• _Exercise_
Edit the rows below so that "Where should I click to" becomes "Which spot should I click to" wherever it occurs, leaving everything else unchanged.

• _Records for the task_
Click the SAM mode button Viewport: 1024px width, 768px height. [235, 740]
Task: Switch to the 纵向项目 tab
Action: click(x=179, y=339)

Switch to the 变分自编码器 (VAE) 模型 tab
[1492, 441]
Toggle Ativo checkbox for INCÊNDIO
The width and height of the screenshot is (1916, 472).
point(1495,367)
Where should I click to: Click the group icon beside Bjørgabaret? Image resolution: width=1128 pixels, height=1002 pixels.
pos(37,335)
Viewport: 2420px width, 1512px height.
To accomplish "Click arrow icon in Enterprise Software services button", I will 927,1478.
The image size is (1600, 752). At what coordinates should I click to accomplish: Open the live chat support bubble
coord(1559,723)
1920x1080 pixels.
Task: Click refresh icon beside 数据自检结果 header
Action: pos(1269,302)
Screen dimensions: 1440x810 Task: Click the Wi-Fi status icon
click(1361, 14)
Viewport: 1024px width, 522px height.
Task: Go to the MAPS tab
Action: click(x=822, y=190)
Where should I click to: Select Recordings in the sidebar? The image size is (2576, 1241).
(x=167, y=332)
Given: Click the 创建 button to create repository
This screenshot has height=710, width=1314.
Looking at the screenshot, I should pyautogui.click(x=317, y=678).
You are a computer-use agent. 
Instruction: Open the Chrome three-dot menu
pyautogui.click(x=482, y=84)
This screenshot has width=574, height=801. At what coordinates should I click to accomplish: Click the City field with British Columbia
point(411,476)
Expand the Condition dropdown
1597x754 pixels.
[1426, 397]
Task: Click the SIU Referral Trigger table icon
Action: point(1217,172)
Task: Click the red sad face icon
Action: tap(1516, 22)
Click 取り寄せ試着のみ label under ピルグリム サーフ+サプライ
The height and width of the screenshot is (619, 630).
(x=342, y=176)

• _Solution for this exercise_
Click the SAM mode button Viewport: 1024px width, 768px height. [235, 740]
Task: Switch to the 纵向项目 tab
Action: click(x=179, y=339)

Switch to the 变分自编码器 (VAE) 模型 tab
[1492, 441]
Toggle Ativo checkbox for INCÊNDIO
The width and height of the screenshot is (1916, 472).
point(1495,367)
Which spot should I click to: Click the group icon beside Bjørgabaret? Image resolution: width=1128 pixels, height=1002 pixels.
pos(37,335)
Viewport: 2420px width, 1512px height.
To accomplish "Click arrow icon in Enterprise Software services button", I will 927,1478.
The image size is (1600, 752). At what coordinates should I click to accomplish: Open the live chat support bubble
coord(1559,723)
1920x1080 pixels.
Task: Click refresh icon beside 数据自检结果 header
Action: pos(1269,302)
Screen dimensions: 1440x810 Task: Click the Wi-Fi status icon
click(1361, 14)
Viewport: 1024px width, 522px height.
Task: Go to the MAPS tab
Action: click(x=822, y=190)
Which spot should I click to: Select Recordings in the sidebar? The image size is (2576, 1241).
(x=167, y=332)
Given: Click the 创建 button to create repository
This screenshot has height=710, width=1314.
Looking at the screenshot, I should pyautogui.click(x=317, y=678).
You are a computer-use agent. 
Instruction: Open the Chrome three-dot menu
pyautogui.click(x=482, y=84)
This screenshot has width=574, height=801. At what coordinates should I click to accomplish: Click the City field with British Columbia
point(411,476)
Expand the Condition dropdown
1597x754 pixels.
[1426, 397]
Task: Click the SIU Referral Trigger table icon
Action: point(1217,172)
Task: Click the red sad face icon
Action: tap(1516, 22)
Click 取り寄せ試着のみ label under ピルグリム サーフ+サプライ
The height and width of the screenshot is (619, 630).
(x=342, y=176)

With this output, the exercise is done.